» **What to do**: Look through the listing below and report the lines that have the word "Barbara" in them.
────
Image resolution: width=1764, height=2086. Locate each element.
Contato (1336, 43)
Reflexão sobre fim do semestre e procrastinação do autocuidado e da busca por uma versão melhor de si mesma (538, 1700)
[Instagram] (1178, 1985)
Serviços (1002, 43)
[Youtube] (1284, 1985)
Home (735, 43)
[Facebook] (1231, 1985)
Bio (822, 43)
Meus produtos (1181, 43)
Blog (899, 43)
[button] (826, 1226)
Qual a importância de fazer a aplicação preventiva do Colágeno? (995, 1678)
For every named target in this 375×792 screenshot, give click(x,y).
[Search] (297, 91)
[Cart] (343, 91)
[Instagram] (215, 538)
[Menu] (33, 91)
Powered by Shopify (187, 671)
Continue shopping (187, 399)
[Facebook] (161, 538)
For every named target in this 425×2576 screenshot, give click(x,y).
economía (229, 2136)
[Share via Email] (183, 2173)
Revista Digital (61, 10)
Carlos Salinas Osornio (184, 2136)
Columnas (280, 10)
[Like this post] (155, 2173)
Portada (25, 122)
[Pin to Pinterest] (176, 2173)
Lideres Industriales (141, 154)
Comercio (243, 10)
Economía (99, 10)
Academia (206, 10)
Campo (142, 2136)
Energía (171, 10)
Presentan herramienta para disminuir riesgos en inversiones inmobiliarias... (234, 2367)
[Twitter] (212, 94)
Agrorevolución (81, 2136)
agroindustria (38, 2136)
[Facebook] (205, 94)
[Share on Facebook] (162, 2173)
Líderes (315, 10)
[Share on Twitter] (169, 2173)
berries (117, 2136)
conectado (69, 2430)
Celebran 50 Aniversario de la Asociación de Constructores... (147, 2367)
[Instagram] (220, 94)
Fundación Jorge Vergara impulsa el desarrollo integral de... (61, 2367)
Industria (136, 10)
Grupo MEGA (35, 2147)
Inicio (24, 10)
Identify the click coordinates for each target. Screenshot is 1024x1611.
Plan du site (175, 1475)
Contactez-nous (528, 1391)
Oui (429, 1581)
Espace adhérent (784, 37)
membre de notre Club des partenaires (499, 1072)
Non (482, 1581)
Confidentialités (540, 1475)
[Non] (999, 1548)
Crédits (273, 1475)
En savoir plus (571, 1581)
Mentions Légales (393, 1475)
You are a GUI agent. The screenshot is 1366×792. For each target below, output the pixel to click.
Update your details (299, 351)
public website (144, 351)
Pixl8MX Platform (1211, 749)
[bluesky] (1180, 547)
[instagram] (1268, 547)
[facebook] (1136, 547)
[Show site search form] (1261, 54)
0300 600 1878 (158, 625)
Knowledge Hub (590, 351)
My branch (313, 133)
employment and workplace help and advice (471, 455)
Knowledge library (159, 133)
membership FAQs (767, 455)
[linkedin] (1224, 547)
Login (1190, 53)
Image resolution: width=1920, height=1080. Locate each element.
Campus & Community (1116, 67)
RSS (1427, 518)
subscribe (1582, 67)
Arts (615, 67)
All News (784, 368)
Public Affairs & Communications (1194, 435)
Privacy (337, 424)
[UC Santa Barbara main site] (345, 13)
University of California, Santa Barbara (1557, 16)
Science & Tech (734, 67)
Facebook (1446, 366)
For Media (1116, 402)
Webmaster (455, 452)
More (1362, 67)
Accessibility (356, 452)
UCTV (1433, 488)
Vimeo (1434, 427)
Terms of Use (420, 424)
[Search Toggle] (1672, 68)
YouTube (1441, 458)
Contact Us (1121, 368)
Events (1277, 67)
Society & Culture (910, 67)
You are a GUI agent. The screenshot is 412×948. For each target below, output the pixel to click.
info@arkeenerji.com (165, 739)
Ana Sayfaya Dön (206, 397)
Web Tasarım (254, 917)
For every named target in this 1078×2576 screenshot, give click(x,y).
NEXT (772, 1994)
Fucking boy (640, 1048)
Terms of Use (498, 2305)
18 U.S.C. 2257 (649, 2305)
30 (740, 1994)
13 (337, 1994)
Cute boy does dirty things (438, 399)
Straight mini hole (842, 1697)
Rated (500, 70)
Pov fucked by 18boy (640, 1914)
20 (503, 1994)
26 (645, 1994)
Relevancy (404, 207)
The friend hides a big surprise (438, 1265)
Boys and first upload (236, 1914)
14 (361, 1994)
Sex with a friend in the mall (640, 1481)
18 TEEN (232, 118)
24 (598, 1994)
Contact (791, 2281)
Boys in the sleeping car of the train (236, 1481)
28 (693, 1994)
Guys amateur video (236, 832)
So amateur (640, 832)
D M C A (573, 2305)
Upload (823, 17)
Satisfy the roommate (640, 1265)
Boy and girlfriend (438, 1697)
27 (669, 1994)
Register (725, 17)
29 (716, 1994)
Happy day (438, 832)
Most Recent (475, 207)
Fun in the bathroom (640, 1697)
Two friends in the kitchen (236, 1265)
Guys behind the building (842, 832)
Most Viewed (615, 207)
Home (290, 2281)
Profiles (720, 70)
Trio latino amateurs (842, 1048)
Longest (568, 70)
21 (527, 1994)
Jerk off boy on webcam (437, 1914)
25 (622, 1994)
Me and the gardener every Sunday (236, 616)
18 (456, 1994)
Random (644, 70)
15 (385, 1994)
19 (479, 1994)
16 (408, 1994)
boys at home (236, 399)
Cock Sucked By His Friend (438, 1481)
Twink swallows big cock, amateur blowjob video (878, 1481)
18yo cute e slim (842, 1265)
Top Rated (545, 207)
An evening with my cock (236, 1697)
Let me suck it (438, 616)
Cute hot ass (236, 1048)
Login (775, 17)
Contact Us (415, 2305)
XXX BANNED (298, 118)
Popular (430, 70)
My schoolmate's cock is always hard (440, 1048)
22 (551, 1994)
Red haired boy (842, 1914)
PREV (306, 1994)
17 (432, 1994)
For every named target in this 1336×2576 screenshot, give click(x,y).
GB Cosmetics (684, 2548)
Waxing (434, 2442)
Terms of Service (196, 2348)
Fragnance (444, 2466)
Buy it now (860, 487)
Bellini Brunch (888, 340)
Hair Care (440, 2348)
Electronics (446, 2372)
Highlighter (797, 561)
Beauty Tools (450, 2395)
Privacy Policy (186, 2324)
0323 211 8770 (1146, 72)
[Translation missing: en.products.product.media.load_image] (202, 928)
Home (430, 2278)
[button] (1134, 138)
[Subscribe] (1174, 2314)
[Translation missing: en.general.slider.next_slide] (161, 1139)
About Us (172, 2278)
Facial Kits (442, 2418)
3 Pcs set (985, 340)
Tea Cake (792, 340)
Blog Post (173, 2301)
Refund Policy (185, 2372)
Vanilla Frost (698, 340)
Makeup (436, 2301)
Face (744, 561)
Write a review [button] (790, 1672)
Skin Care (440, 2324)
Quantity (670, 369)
────
» **Answer to the exercise**:
[UC Santa Barbara main site] (345, 13)
University of California, Santa Barbara (1557, 16)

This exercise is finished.